> _REQUIRED ACTION_:
Exact wording is required: transcribe all the entries and leave the images out.
═══
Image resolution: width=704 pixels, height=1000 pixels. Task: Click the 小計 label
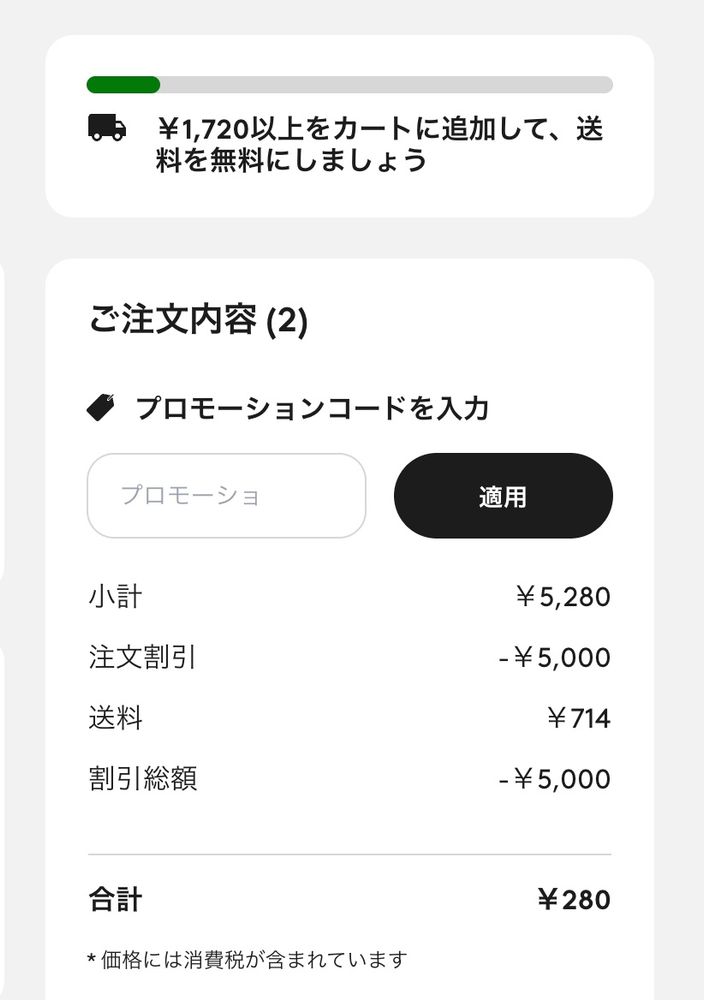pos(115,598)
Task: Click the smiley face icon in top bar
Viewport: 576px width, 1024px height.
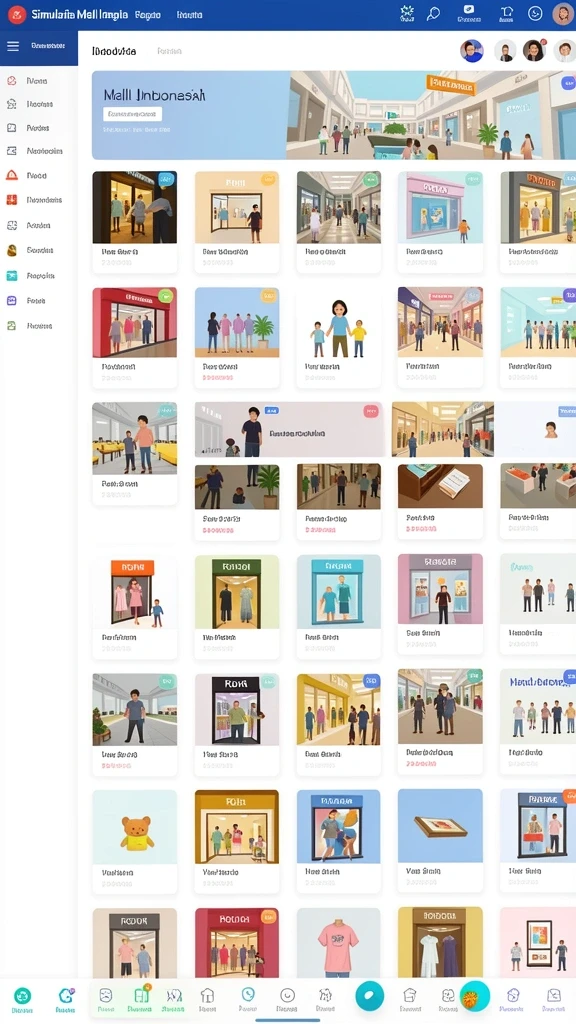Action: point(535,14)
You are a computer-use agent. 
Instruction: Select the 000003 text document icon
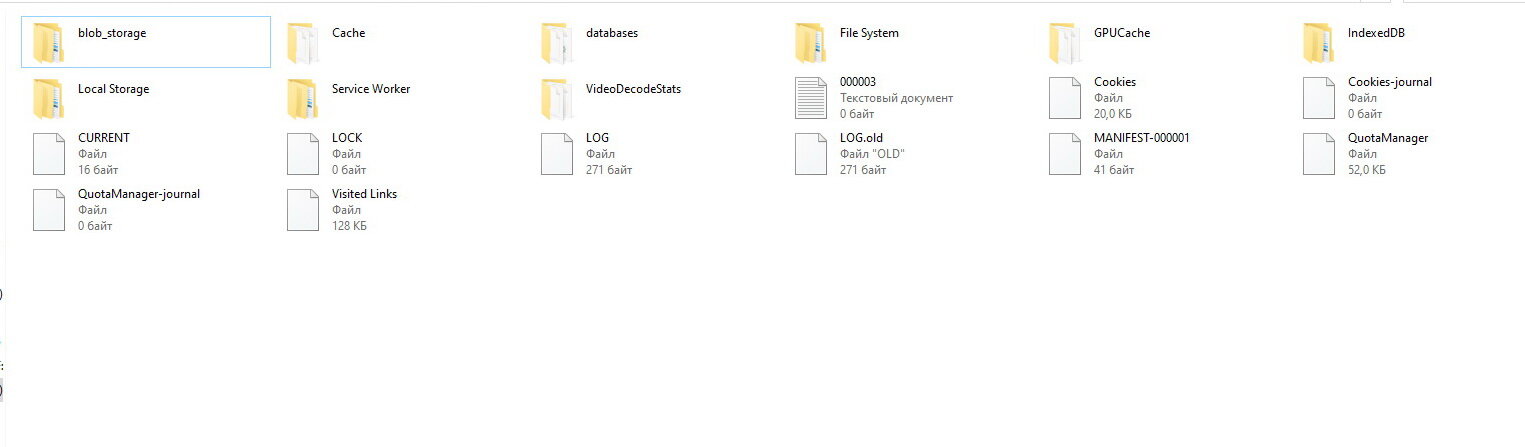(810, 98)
═══
> _EXERCISE RESPONSE_:
Image resolution: width=704 pixels, height=1000 pixels. Task: Click the 小計 label
pos(115,598)
Task: Click the smiley face icon in top bar
Viewport: 576px width, 1024px height.
Action: point(535,14)
You are a computer-use agent. 
Instruction: Select the 000003 text document icon
(810, 98)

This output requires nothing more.